> we should move to models of publishing that do not require this restriction of information.
It’s interesting how this comment veers into a completely hypothetical overhaul of society in which money doesn’t matter, for reasons which of course are hand-waved away.
On one hand: Sure! Sounds great! If someone can reinvent all of society in a way that everyone is free to do whatever they want and not worry about getting paid, then by all means let’s go for it.
On the other hand: These proposals are so fanciful and far-fetched (at least in our lifetimes) that these comments read more like a tacit admission that the current system is indeed necessary.
I don’t really understand this logic. Are you saying that multi generational projects are… well I don’t really know what you’re saying. When the world was dominated by the divine right of kings, and changing that was going to take hundreds of years… should people not have discussed what to do to move down a better path?
My plan as a robotics engineer is to prove that open source robotics can be a viable industry by building open source farming robots (see my profile) so that a generation of children grow up understanding that community owned community built robotics are a perfectly viable option, and we don’t need venture capital for robotics infrastructure development.
There’s a generation of adults today who grew up watching Carl Sagan’s COSMOS from 1980 and are now adults working in law to combat climate change - a major call to action in his show the fruits of which Sagan would never live to see.
I fully believe that the world I advocate for will never be fully realized by the time I die. This does not discourage me from laying the ground work and having the conversations. Just as I am working on open source robotics for farming, I encourage other people to contribute to open culture so that we can some day build a better world.
In fact that’s what the people at the internet archive are doing too. Building a better future by fighting now to establish precedent and prove to people what is possible. Human lifetimes are short and I see no reason to restrict our projects to things which can be achieved today.
>When the world was dominated by the divine right of kings, and changing that was going to take hundreds of years… should people not have discussed what to do to move down a better path?
We could. But historically, it ends in a bloody battle of nobles vs nobles and sometimes they break off and become the next generation of noble. Despite the name, their goals are not necessarily that.
>This does not discourage me from laying the ground work and having the conversations. Just as I am working on open source robotics for farming, I encourage other people to contribute to open culture so that we can some day build a better world.
What ultimately discourages me is that the person who does this will not reao the rewards they sow. On the contrary, the next generation noble may contort it into something absolutely dysyopic.
Conversation doesn't mean much without action. But us non-nobles talking about bloodshed is seen as passe and uncouth. Not much will happen until we take it back by force (not necessarily violent, but a huge, unignoreble gesture coordinated by millions... A very hard problem to do as a grassroots movement)
> My plan as a robotics engineer is to prove that open source robotics can be a viable industry by building open source farming robots (see my profile) so that a generation of children grow up understanding that community owned community built robotics are a perfectly viable option, and we don’t need venture capital for robotics infrastructure development.
Spotify has a free tier where you can listen to any song for free. YouTube lets you watch almost anything for free. Both of these also pay the creators. There are many more services peddling free content and even covering hosting costs.
Libraries are free.
We have plenty of completely non-hypothetical non-society-overhauling ways to access information for free. Lots of information is free, lots of it is accessible.
> the current system is indeed necessary.
Not all of the current system is equally necessary. Maybe not necessary at all, it just so happens to be the system we have now. There have been plenty of radically different models of society over the years. Yea, they're gone now, but this current one isn't particularly old either.

********

◆ **Work instructions**:
• a. In the discussion text, what kind of robots does the robotics engineer plan to build?
• b. Write out the discussion text between "Spotify has a" and "covering hosting costs.", inclusive, swapping "YouTube" for "Vimeo".
• c. Pick up the discussion text about open publishing and free access to information at the point where it stops, and keep it going.
The material that follows has nothing to do with the discussion text.

◆ **Recorded information**:
********

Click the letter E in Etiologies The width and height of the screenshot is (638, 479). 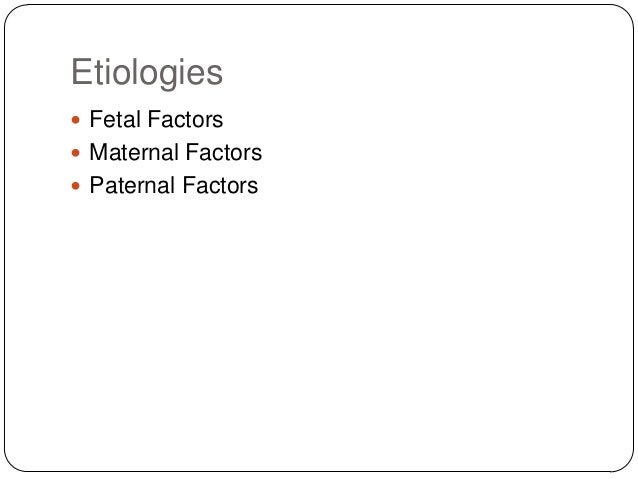[x=80, y=73]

********

◆ **Exercise answers**:
• a. Open source farming robots.

• b.
Spotify has a free tier where you can listen to any song for free. Vimeo lets you watch almost anything for free. Both of these also pay the creators. There are many more services peddling free content and even covering hosting costs.

• c.
Just to be more concrete - if you stop using and protecting your trademark, you can lose it. If you just hoard and don't use a copyright, you won't lose it. We already have systems in place that can provide similar info exchange for free.
Libraries tend not to put ads into books to fund them.
The physical restrictions in a library - ala, only 1 person could read it at a time - is what prevents publishers from trying to charge more or prevent it.
The basic issue is that if a library is filled with electronic books, the publishers will stand to lose a lot of profit. Now I'm not arguing that they deserve this profit, but there's no good model so far that both preserves the profit motive, but also make available the copyrighted material digitally and unrestrictedly.
Perhaps there could be a form of library "fee" that is funded by tax payers, in a similar way to how public radio gets funded. The state pays some amount to each published author who make their book available in the library, from a pot of money collected from taxation.
> Libraries tend not to put ads into books to fund them.
They do not, they are government funded. But to say they are funded insufficiently as is (without this advent of better electronic resources) is under selling the issue.
>Perhaps there could be a form of library "fee" that is funded by tax payers, in a similar way to how public radio gets funded.
If your local, that's called taxes. And people reaction to paying more taxes is pretty much why corporations always win. We'd rather sacrifice time with intrusive ads than pay more for a community effort.
The majority in the west value their time as basically zero. They’d rather watch 20 minutes of adverts an hour than pay a couple of dollars.
The cost of advertising on the Super Bowl is about $8/hour, so not only are people selling g their time for $8 an hour, they are then paying more than that on top in extra costs in buying things (the only reason someone advertises is because they make more profit then by not advertising, the expected return on an hour of Super Bowl adverts is more than $8 per viewer)
> The basic issue is that if a library is filled with electronic books, the publishers will stand to lose a lot of profit.
Profit they're only getting because they figured out a way to cheat the concept of ownership and get around the first sale doctrine.
> The physical restrictions in a library - ala, only 1 person could read it at a time - is what prevents publishers from trying to charge more or prevent it.
Publishers hate digital lending that doesn't give them money, even when it acts just like a physical book: one person at a time, takes hours to be restocked, etc. Restrictions like that don't stop publishers from fighting back; only precedent keeps them in check.
>they figured out a way to cheat the concept of ownership and get around the first sale doctrine.
How do you figure we get around this problem? The ability to reshare infinite electronic copies of a work does make this a legitimate issue compared to a physical good. I don't have any good answer.
The problem here isn't that we need to find a way to compensate authors for their work, it's that people can't survive without compensation, so writing for the sake of writing, without compensation, often isn't viable.
If we had some form of universal income, or other form of distribution of goods such that people didn't need to labor for a living (at least not with the current US norm of 40-50 hours a week), then it would be much more practical to say that all books are free for mass consumption. Then authors can write not for compensation, but for the pleasure of writing and knowing their works will be appreciated. And writers with a famous profile, who want the spoils of compensation, can be sponsored/patronized, like artists in the Renaissance.
I don't have a full plan, but I know exactly where I'd start:
A scheme where you lend each copy you own to one person at a time and don't use it yourself, with them deleting the loaned copy at the end, and with a reasonably large granularity like "1 day", needs to be legal. And probably disallow publishers from blocking such a scheme.
Without draconian DRM to enforce, this is only going to work in a fantasy. I mean, piracy already exists today, and this could be achieved if people voluntarily follow these rules outlined.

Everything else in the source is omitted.